L’uomo sofisticato del Terzo millennio, «che con troppa facilità si dichiara agnostico, magari ateo, mentre spesso è solo immerso in un ovattato oblìo». Quello che «crede di non credere, ma in mille modi resta sensibile al Dio di misericordia, al Cristo che si fa uomo di dolori scegliendo, innocente, di morire, tra atroci sofferenze sulla croce, che è la gloria.
Nel momento più terribile del dolore e della morte, della Passione e della Deposizione del Signore, la certezza della Risurrezione parla, comunque, al nostro cuore, pur nelle tragedie che stiamo vivendo.
È Venerdì santo e il cardinale Scola, che presiede il Rito in Duomo, concelebrato dall’intero Capitolo metropolitano della Cattedrale di fronte a migliaia i fedeli, fa memoria dolorosa dei momenti della “Pasqua di Crocefissione”.
I gesti, la liturgia: tutto richiama il sacrificio di Gesù, il Rito della luce che rischiara le tenebre, l’Inno, la prima e la seconda Lettura dal Libro del profeta Isaia, il canto davanti all’altare del “Tenebrae” tipico ambrosiano, il Vangelo di Matteo, che riprende dal punto in cui si era interrotto nella celebrazione in “Coena Domini”.
L’Arcivescovo proclama solennemente la pagina evangelica – è l’unica volta che avviene durante l’anno, per un un’antica tradizione della Chiesa Cattedrale – e nel momento in cui “Gesù gridò a gran voce ed emise lo Spirito”, in Duomo scende l’oscurità, ci si inginocchia e si spoglia l’altare.
Ma «quanto ha patito Gesù?». Questa la domanda, nota Scola, che «non troverà mai risposta esauriente».

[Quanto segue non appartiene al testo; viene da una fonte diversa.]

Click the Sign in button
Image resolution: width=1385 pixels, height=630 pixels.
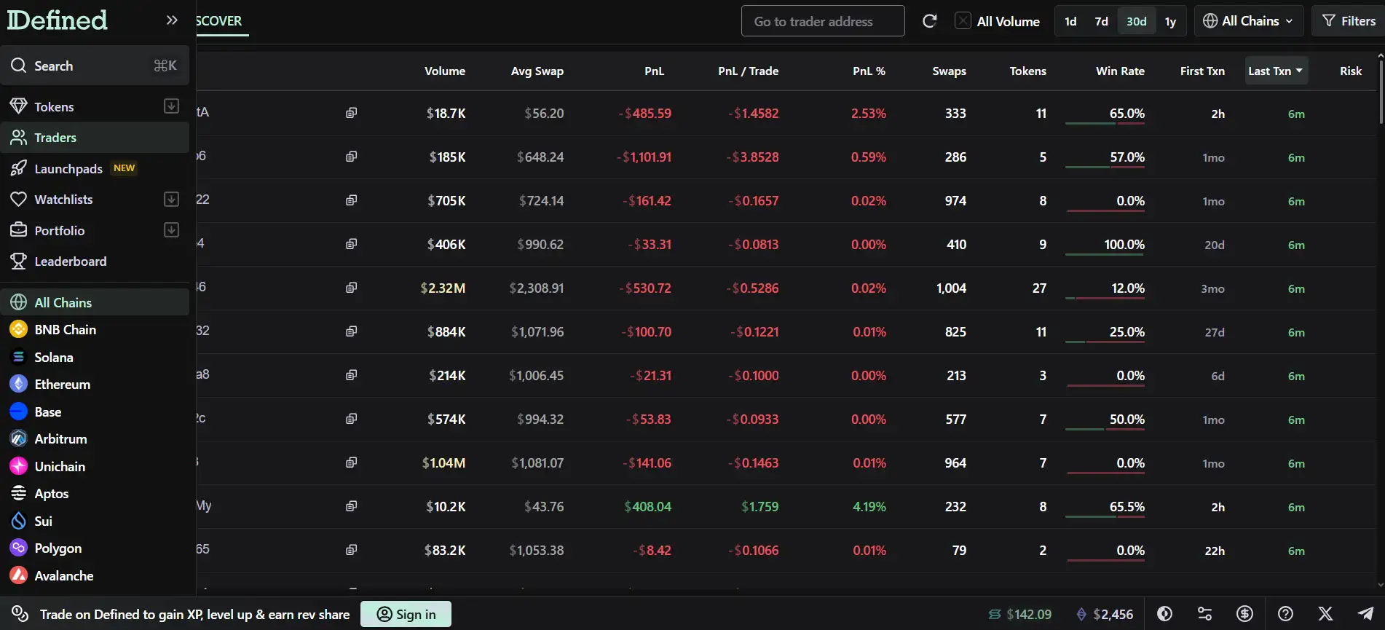pyautogui.click(x=406, y=614)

«Ogni volta che ascoltiamo il dettagliato racconto delle sofferenze esso provoca la nostra commozione. Istintivamente, siamo tentati di distogliere lo sguardo da Gesù tradito, afferrato dall’angoscia, abbandonato da tutti, catturato con la forza e consegnato a un tribunale; incatenato, schiaffeggiato, incoronato di spine tra gli scherni e gli sputi, sommerso dalle urla di una folla inferocita». Un martirio, quello del Dio fattosi uomo, accettato consapevolmente e che premette di dire che «non c’è sofferenza fisica, psichica o spirituale che non trovi il suo punto di inserzione nella Passione del Signore. Ogni sofferenza umana è portata, accolta, abbracciata dalla Passione e Morte del Figlio di Dio».
Allora, che fare di fronte alla moltitudine dei “venerdì santo” di ogni epoca, a quelli che paiono non avere fine?

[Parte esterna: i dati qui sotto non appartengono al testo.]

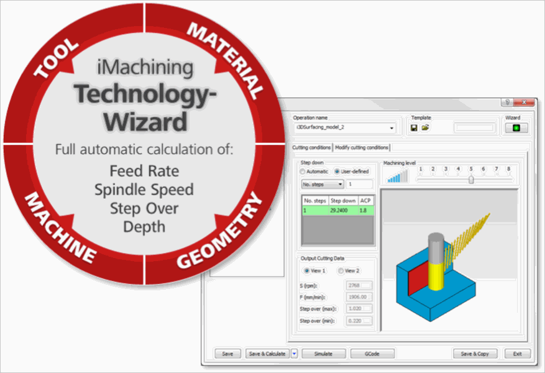Select the Automatic step down option

point(304,172)
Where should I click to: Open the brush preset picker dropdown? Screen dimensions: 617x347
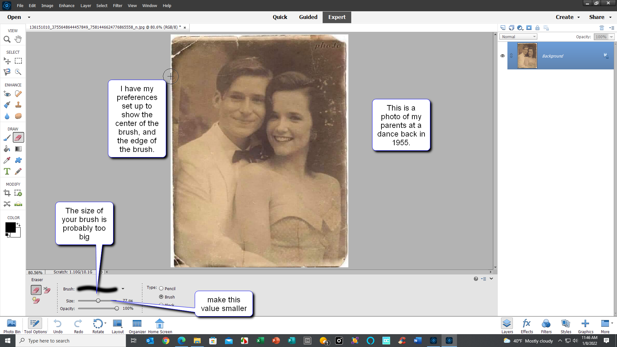122,289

Guardiamo il Crocifisso: «Contemplandolo, nel giorno del grande silenzio, si comprende la grazia dei tanti martiri del nostro tempo. Si comprende la scelta di donne e uomini di consacrarsi nella verginità, si comprende l’amore casto dei giovani, si comprende il matrimonio fedele ed aperto alla vita di tanti cristiani. Si trova qui la sorgente dell’inesauribile carità che, da duemila anni, guida la vita della Chiesa e di migliaia e migliaia di cristiani che si fanno carico della sofferenza degli uomini loro fratelli. Si comprende, nonostante tutte le nostre contraddizioni, il tentativo di attuazione di bene che ognuno di noi dona alla Chiesa», scandisce ancora l’Arcivescovo.
Uno stare «davanti al Crocifisso», che chiede, tuttavia, una consapevolezza, uno “stile” capace di riconoscere la nostra responsabilità personale di peccatori.

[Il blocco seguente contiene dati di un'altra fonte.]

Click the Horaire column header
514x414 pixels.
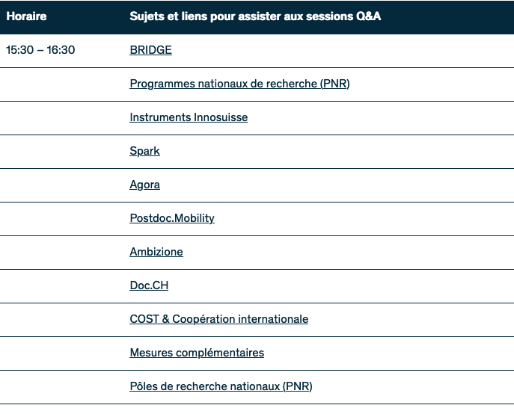26,16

«Ma noi poveri uomini come possiamo vivere la responsabilità del peccato senza annichilirci nella disperazione? Riconoscendo l’abbraccio del Crocifisso, con la sola modalità che sia adeguata, «l’unica alla nostra portata: la gratitudine». Un “grazie” del cuore che si fa preghiera nell’adorazione della Croce che viene portata, poi, in processione, dall’ingresso fino all’altare maggiore; nella preghiera universale con le sue undici orazioni – che sembrano abbracciare il mondo intero, dal Papa ai fratelli maggiori ebrei, dai cristiani di tutte le Confessioni a chi non crede, dai governanti ai defunti -, per arrivare, infine, al ricordo della Deposizione del Signore simbolicamente rappresentata dal velo deposto sulla croce.